Wind Tunnel Testing

Wind tunnel testing is the traditional method for developing racing car aerodynamics. There are two distinct variants of wind tunnel testing: full scale testing with actual racing cars and reduced scale testing with purpose built models.

Panasonic Toyota F1 Car and 50% Scale Wind Tunnel Model.

Scale Model Testing.

Scale model testing has historically been the favoured method of aero development for racing cars and is likely to remain so for some time yet.  CFD is improving all the time, but is not yet a replacement for scale model wind tunnel testing. All leading F1 teams use a scale model wind tunnel program as their primary aero development tool.

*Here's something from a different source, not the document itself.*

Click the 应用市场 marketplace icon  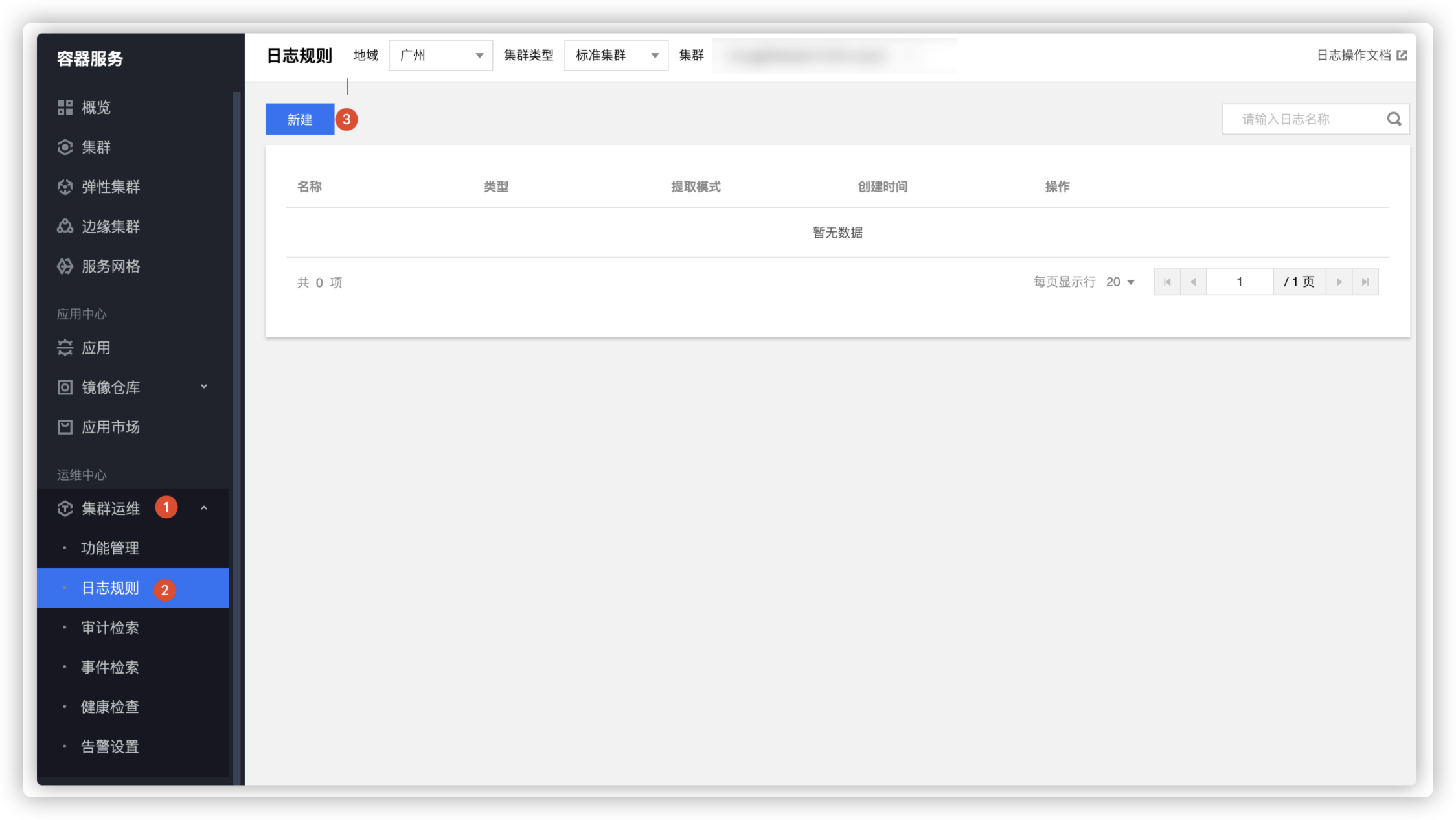click(x=65, y=427)
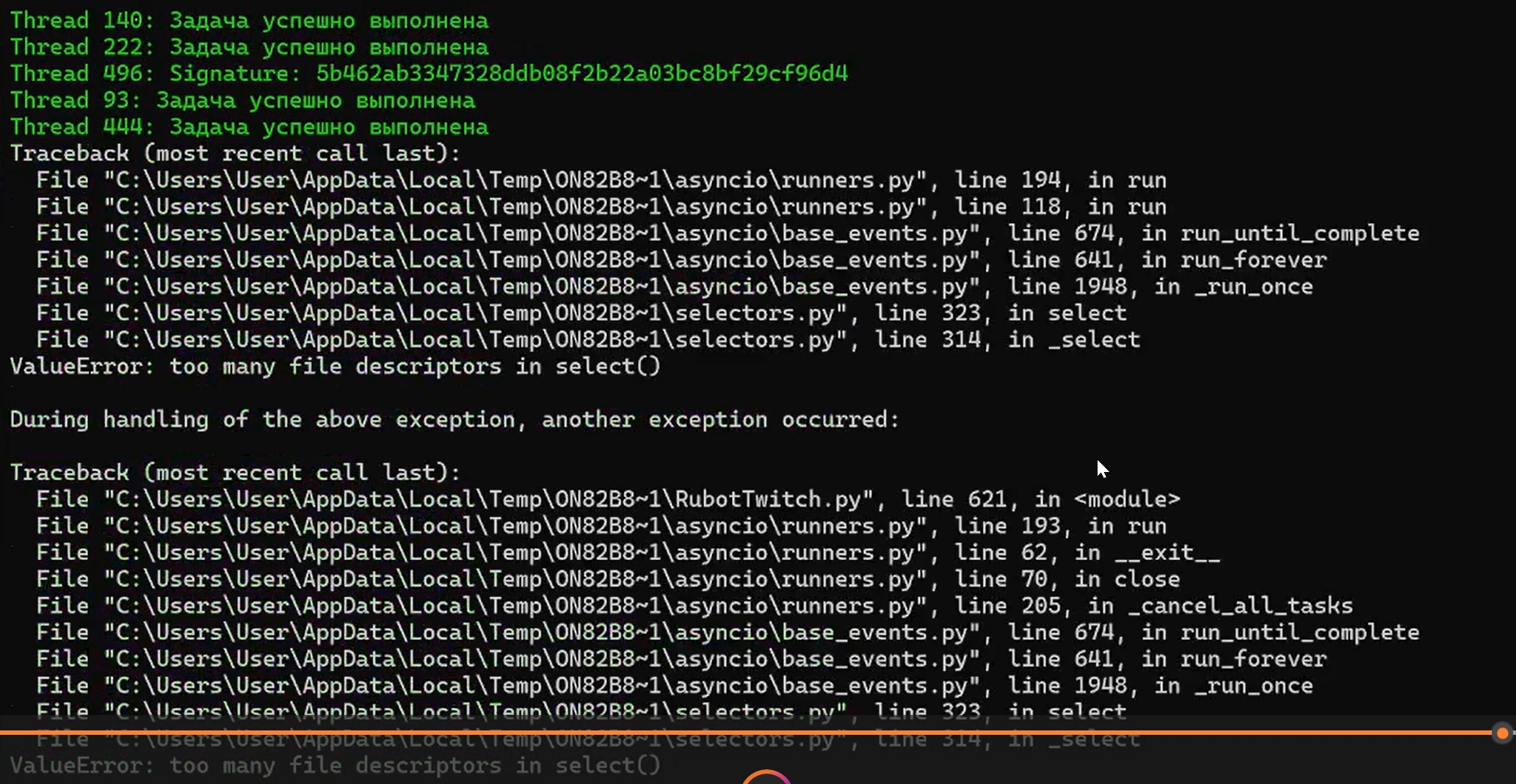Screen dimensions: 1516x784
Task: Click the 'During handling of the above exception' message
Action: point(454,419)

Scale Model Wind Tunnel Testing has many advantages.
  • Correlation between model results and actual track performance can be excellent.  This depends on the use of a suitable wind tunnel, an accurate scale model and intelligent testing and analysis techniques.
  • Accuracy.  A top level tunnel and model should be able to measure changes to model forces of the order of 0.1% of the total forces.
  • Speed of development.  A high spec wind tunnel as used by a current F1 team will sweep through as many as 25 distinct car attitudes during a typical 15 minute run.  Each of those car attitude points will generate a full range of aero data. The data ( both measured forces and pressures ) will be available instantly and will give a very full picture of the car's aero performance throughout its operating envelope. 
  • Flexibility of testing.  Wind tunnel programs give the aerodynamicist the ability to react quickly to results and to adapt the testing program to suit.  This may be a simple 'bodged-up' change to the model, or may be the addition, or subtraction, of an entire swathe of work.  This flexibility makes the process extremely efficient.
  • Compared to full scale testing, the cost of test parts is much reduced as is the time in which they can be designed and realised.
  • Scale model testing can be cost effective (this will depend on circumstances, so click here for an explanation).
Scale Model Wind Tunnel Testing also many disadvantages.
  • A purpose built scale model will be required.  The design, manufacture and maintenance of the model will be a significant undertaking in terms of both cost and time.
  • A steady supply of accurate, high quality test components will need to be designed and manufactured to support the program.
  • Experienced model technicians will be required to prepare the model and the test components and to operate the model during a wind tunnel test.
  • Mechanical failures.  Wind tunnels and scale models are complex devices and gremlins can strike.  A well run program will minimise the impact of these problems, but they can never be entirely eliminated.
  • Information.  A wind tunnel should produce accurate results for both the forces acting on the model and the static pressures acting on it's surfaces.  Whilst this data is the most important to the aerodynamicist, it cannot compete with the range aero data and derivatives calculable from a CFD run.
  • Repeatablity.  A well designed model and tunnel will limit any problems with data repeatability, but wind tunnel tests without some time spent chasing and diagnosing these problems will be few and far between.
  • Scale model testing can expensive (this will depend on circumstances, so click here for an explanation).

Full Scale Vehicle Wind Tunnel Testing.

Full scale vehicle testing usually involves running an actual racing car in a wind tunnel.  In some respects, this can be very cheap as a racing team will usually have access to a suitable test car with minimal additional resource being required.  It can also be very expensive however, as test component production will be much more complex and expensive and the cost of hiring or running a suitable wind tunnel will also be very large.  Full scale wind tunnel tests are particularly useful for investigating the following phenomena, amongst others.
    • Flow instablility issues. The accurate modelling of track Reynolds numbers can be achieved, and hence real world track condition can be mimicked.
    • Aeroelastic effects. Aeroelasticity relates to the interaction of the aerodynamic forces acting on a surface and resulting deformations of its structure.  Cunning manipulation of these effects can produce significant reductions in lap time. Only a full scale test can accurately model both aerodynamic and structural effects simultaneously.
    • Detailling of small components.  Fine detailing of aero sensitive areas of the car can produce substantial gains in performance. A full scale test facility allows the aerodynamicist the best opportunity to fine-tune geometry without the worry of scale effects.